In 2016, Sherita Kelly, despite being in the best shape of her life, was diagnosed with stage three breast cancer, an advanced stage of breast cancer extending beyond the immediate tumor region but not yet invading other organs.
After her 40th birthday, Kelly, a military spouse and native of Columbus, Georgia, was recommended and requested a mammogram through her Primary Care Manager (PCM) even though she regularly performed self-exams and never detected abnormalities. The American Cancer Society recommends annual mammograms for women ages 40-44.
Once her mammogram was completed and she was informed of the diagnosis, Kelly didn’t know what to do next.
“I had multiple tumors but I never felt them,” said Kelly. “I didn’t know where to go or who to see.”
William Beaumont Army Medical Center has operated a cancer program fully approved by the American College of Surgeons, Commission on Cancer since 1954. Recent reports from the Commission on Cancer highlight WBAMC’s adherence to standardized guidelines on cancer screening and treatments.

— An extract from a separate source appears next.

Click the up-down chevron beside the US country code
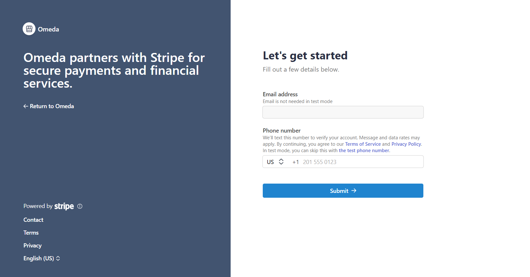 (x=281, y=162)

“We can treat most cancer patients, except those requiring inpatient chemotherapy which we can’t (logistically) support,” said Dr. Warren Alexander, staff physician, Hematology/ Oncology Clinic. “As part of the Commission on Cancer, we do make a concerted effort to participate in screenings, not just for malignancies but for other (issues) to make the quality of life of our patients a little bit better.”

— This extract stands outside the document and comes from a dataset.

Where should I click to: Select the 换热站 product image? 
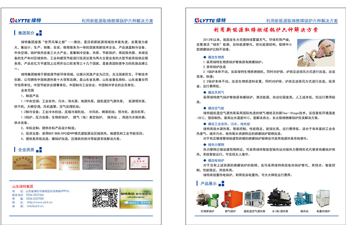tap(304, 199)
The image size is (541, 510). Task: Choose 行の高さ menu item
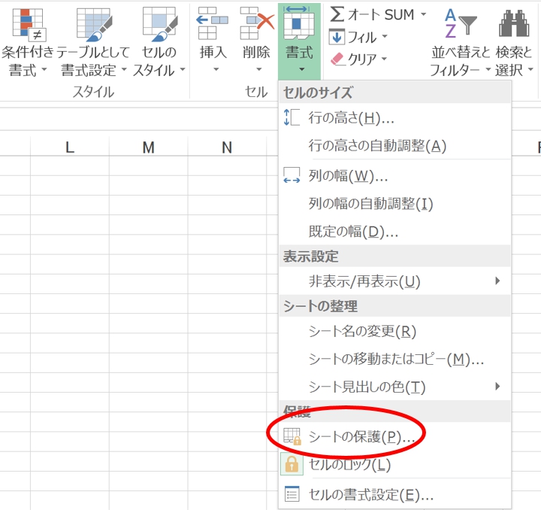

Over the past few years, WBAMC’s cancer treatment has been above the national average for administration and reporting radiation and chemotherapy after diagnosis, according to the Commission on Cancer, a program dedicated to improving survival and quality of life for cancer patients through standard-setting, prevention, research and education.
“We have evidenced-based information that proves we are consistently above other Commission on Cancer sites when you pull all the data,” said Alexander, a San Francisco native. “Quarterly reports look at data and administration of radiation (therapy) after breast cancer therapy as well as mastectomy, we’re almost across the board 100 percent.”
According to Alexander, other measures also includes recommended treatments following the Commission on Cancer’s standardized guidelines, of which WBAMC is reported at 100 percent compliance.
“Even as guidelines change, we adapt,” said Alexander, who was recently recognized as one of the top specialty-care doctors in the Army. “(WBAMC) is above the national average in surgical outcomes. When you adhere to the guidelines you have a tendency to have good outcomes.”
Because of WBAMC’s proactive approach to recommended screenings, which incorporates everyone in a patient’s line of care, Kelly’s persistent PCM’s recommendations for a mammogram led to detecting Kelly’s cancer before it metastasized to stage four breast cancer, considered to be incurable.
“I was diagnosed in July, had a right mastectomy in September and started chemotherapy on Oct. 6,” said Kelly. “From the very first time I walked into the office, the physician explained everything. (Treatment) was difficult but the staff here made it easier, compared to how it could have been.”
After 28 treatments of radiation therapy, Kelly’s cancer went into remission.
Because of her experience during her battle, Kelly, already a registered nurse specializing in emergency medicine, is hoping to pursuit an education to also specialize in oncology. With the assistance of outside organizations, Kelly began initiated and began volunteering in the hospital’s Survivorship Group, a group aimed at comforting and educating other patients diagnosed with cancers.
“Once you’re diagnosed, your life completely changes. It’s always in the back of your head, how do I live without constantly thinking about whether it’s going to come back again,” said Kelly.
In addition to a full-team approach, WBAMC’s access to care and the military’s comprehensive health care which covers retirees and family members, also played a vital role in Kelly’s treatments.
“Having a team effort is important to be able to push patients from one clinic to another to include primary care,” said Alexander. “If you need a colonoscopy, mammogram… you can get one versus in the private sector where there may be a cost that may prohibit you from doing so. (WBAMC screenings) are free, (patients) just have to get it.”
Through adherence to guidelines and proactive screenings, WBAMC’s cancer program continuously contributes to Army readiness through patient-friendly access to high-quality healthcare.